La difficulté «d’être bon et bien» dans la vie, l’IA et au-delà | par le Dr Avinash Jhangiani | Jul, 2025
Alors que l’intelligence artificielle (IA) continue d’évoluer et de remodeler les industries à travers le monde, le débat sur ses implications éthiques et ses avantages économiques devient plus prononcée. La question qui se pose est: pouvons-nous équilibrer l’éthique de l’IA – des valeurs comme l’équité, la responsabilité, la transparence et l’inclusion – avec les puissantes incitations économiques qui stimulent l’innovation et le déploiement de l’IA?

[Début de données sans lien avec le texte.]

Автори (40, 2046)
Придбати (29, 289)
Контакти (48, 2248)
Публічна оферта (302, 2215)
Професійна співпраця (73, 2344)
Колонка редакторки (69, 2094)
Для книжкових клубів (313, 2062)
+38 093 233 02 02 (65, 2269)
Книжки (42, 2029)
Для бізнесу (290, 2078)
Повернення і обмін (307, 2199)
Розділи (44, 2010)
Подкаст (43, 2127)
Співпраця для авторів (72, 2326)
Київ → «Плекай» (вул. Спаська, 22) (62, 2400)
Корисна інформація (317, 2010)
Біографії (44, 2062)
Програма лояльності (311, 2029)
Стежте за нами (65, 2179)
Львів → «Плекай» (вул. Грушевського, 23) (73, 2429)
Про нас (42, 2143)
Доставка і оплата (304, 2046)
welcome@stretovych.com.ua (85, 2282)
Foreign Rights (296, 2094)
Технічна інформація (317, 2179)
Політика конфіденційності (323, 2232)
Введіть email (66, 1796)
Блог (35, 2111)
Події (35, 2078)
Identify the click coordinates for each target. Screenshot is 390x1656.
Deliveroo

Cette question ne concerne pas seulement le développement de l’IA. Il s’étend également à la gouvernance de l’IA, qui comprend des cadres pour garantir l’inclusion d’IA responsable, l’inclusion d’IA et un impact sociétal plus large. La tension entre faire bien (succès économique) et être bon (responsabilité morale) est au cœur de la lutte pour créer des systèmes d’IA qui sont à la fois rentables et bénéfiques pour la société. Mais d’où vient cette fracture, et comment pouvons-nous commencer à le combler?
Les racines de ce défi remontent à la façon dont nous sommes éduqués. Dès le plus jeune âge, on nous apprend à évaluer le développement moral – pour être honnête, gentil, empathique et éthique. Cette phase fondamentale de l’apprentissage se concentre sur l’importance d’être bon: apprendre à prendre des décisions éthiques et à vivre par des valeurs qui contribuent au bien-être des autres. Au fur et à mesure que nous progressons dans notre éducation, surtout lorsque nous atteignons l’enseignement supérieur ou entrons dans le marché du travail, l’attention se déplace. On nous apprend maintenant à bien faire – pour réussir dans un monde compétitif, gagner de la richesse, du statut et du pouvoir et d’obtenir des résultats mesurables. Le succès économique devient l’objectif ultime, tandis que les considérations éthiques prennent souvent un siège arrière.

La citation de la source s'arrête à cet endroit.